__Exercise goal__: Retype the data that follows, keeping every character the same.

--- Material for this task Enclosed Below ---

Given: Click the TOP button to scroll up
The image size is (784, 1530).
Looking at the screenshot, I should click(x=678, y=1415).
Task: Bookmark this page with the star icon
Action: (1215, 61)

--- End of Enclosed Material for this task ---

__Exercise result__:
Given: Click the TOP button to scroll up
The image size is (784, 1530).
Looking at the screenshot, I should click(x=678, y=1415).
Task: Bookmark this page with the star icon
Action: (1215, 61)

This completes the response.